Riverstone Energy has two years to prove itself

When Riverstone Energy launched, it had a performance-driven discontinuation vote built into the structure. This would be triggered if, on 29 October 2020:

  • the trading price for the shares had not met or exceeded £14.70 at any time since the initial admission to listing on 29 October 2013; and
  • the company had not generated a compound return of at least 8% a year since launch.

In the event, the fund failed on both counts, which means the vote needs to be held.

However, to be passed, the vote needs to be approved by 75% of those voting and two shareholders – AKRC Investments LLC, which holds about 31%, and affiliates of RIGL Holdings LP, the investment manager, which hold about 7% – have said that they will vote against, blocking the resolution.

[NB this is not a repeat of the situation at Gabelli Value Plus+ as AKRC is an independent investor]

Changing its stripes

[This next bit of the statement intrigued us – our emphasis.] “Despite the prolonged downturn in the price of oil and gas and the poor performance of the trading price of the Ordinary Shares, the Investment Manager believes that the investment outlook for the Company remains attractive, in particular in light of its modified investment programme for the Company (adopted in 2019) which seeks to give the Company greater autonomy from the private funds managed by affiliates of the Investment Manager and to diversify the Company’s investments.
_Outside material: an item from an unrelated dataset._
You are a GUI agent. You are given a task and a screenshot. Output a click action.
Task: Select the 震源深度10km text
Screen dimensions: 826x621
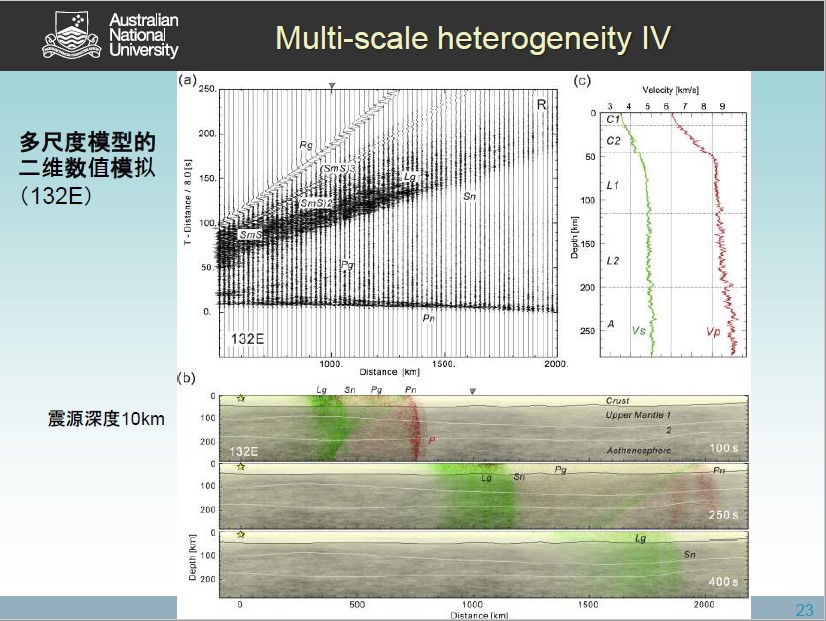(106, 418)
The Investment Manager continues to reposition the Company’s focus away from oil and gas investments in the exploration and production sector and to increase its focus on renewable, decarbonisation and selective infrastructure investments, in each case with strong ESG processes in place.  This includes the Company’s $25 million commitment announced in July 2020 to participate in the recapitalisation of Enviva Holdings, LP, the world’s largest supplier of utility grade renewable biomass fuel in the form of wood pellets, which serve as a replacement for coal in power generation.
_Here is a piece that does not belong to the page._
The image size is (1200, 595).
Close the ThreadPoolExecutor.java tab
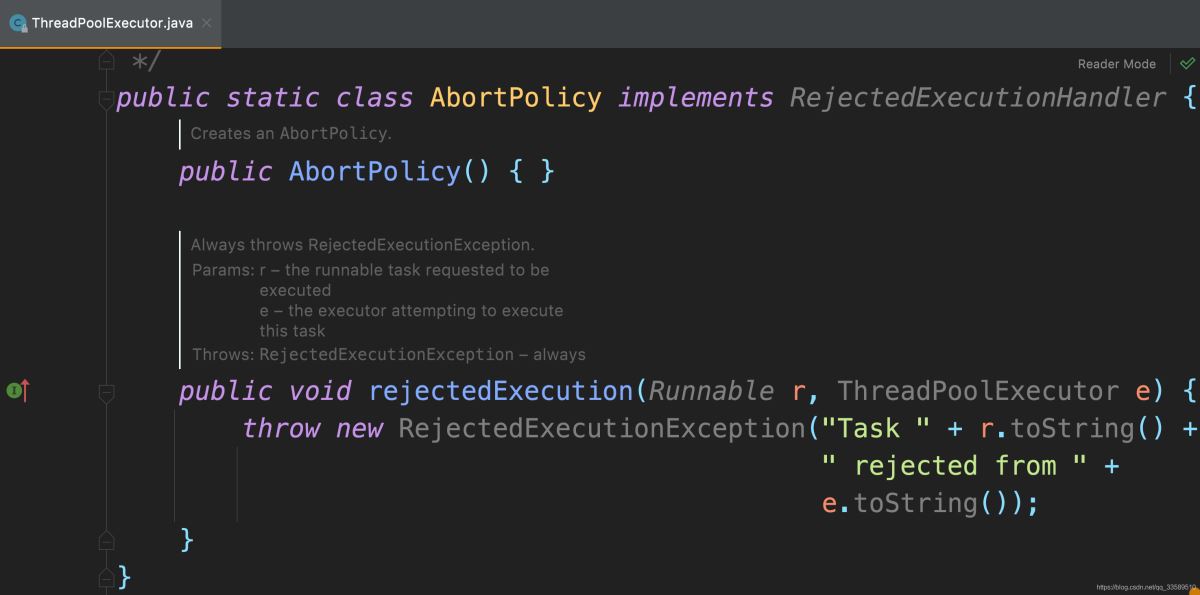coord(206,22)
[We went back to 2019 looking for any indication that the fund was intending to get environmentally aware – this is all we could find about changing the investment focus.] “As the current portfolio matures and the pace of realisations increases, REL will continue to seek to reinvest in opportunities that span the entire energy value chain. In order to effect this change to its portfolio construction, we expect that REL will make more investments independently of Riverstone’s private funds going forward. This approach should result in a reduction in exposure to the exploration and production sector. In addition to more diversification across subsectors, we expect the portfolio to become less concentrated in individual investments over time and have shorter duration.” [No mention of renewables and decarbonisation in there].

[Then the deals it did next – investing in a coal and biomass power company and a wood pellet company – seemed a bit ‘E-lite’. However, it does look as though this tiger is looking to change its stripes.]
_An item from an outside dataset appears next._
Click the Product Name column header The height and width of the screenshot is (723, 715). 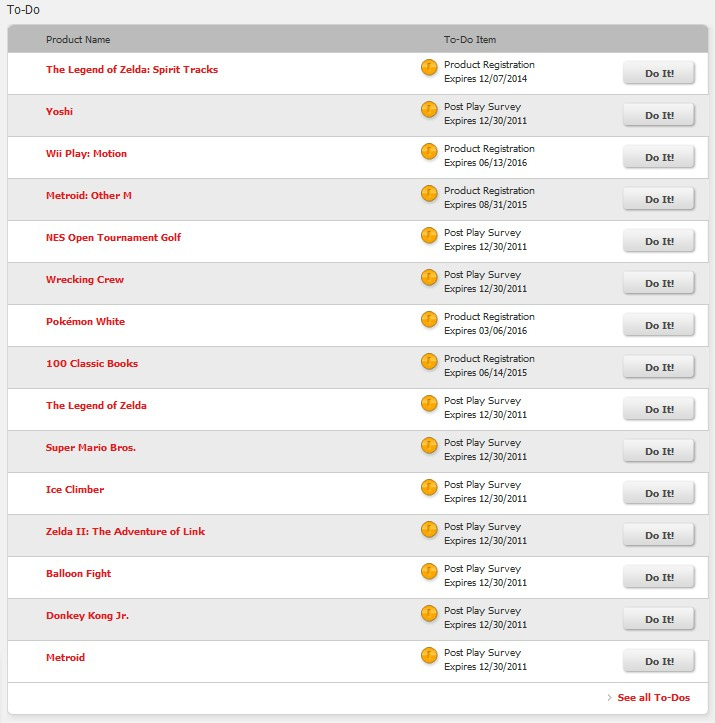[x=78, y=40]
Two years to turn things around

The independent directors propose to monitor the manager’s success in repositioning the company’s existing investment policy through the modified investment strategy over the next twenty four months. In the absence of a significant improvement in performance, looking both at the share price and the NAV, the independent directors will seek shareholder approval before 31 December 2022 to amend the investment policy to provide for the managed wind-down of the company.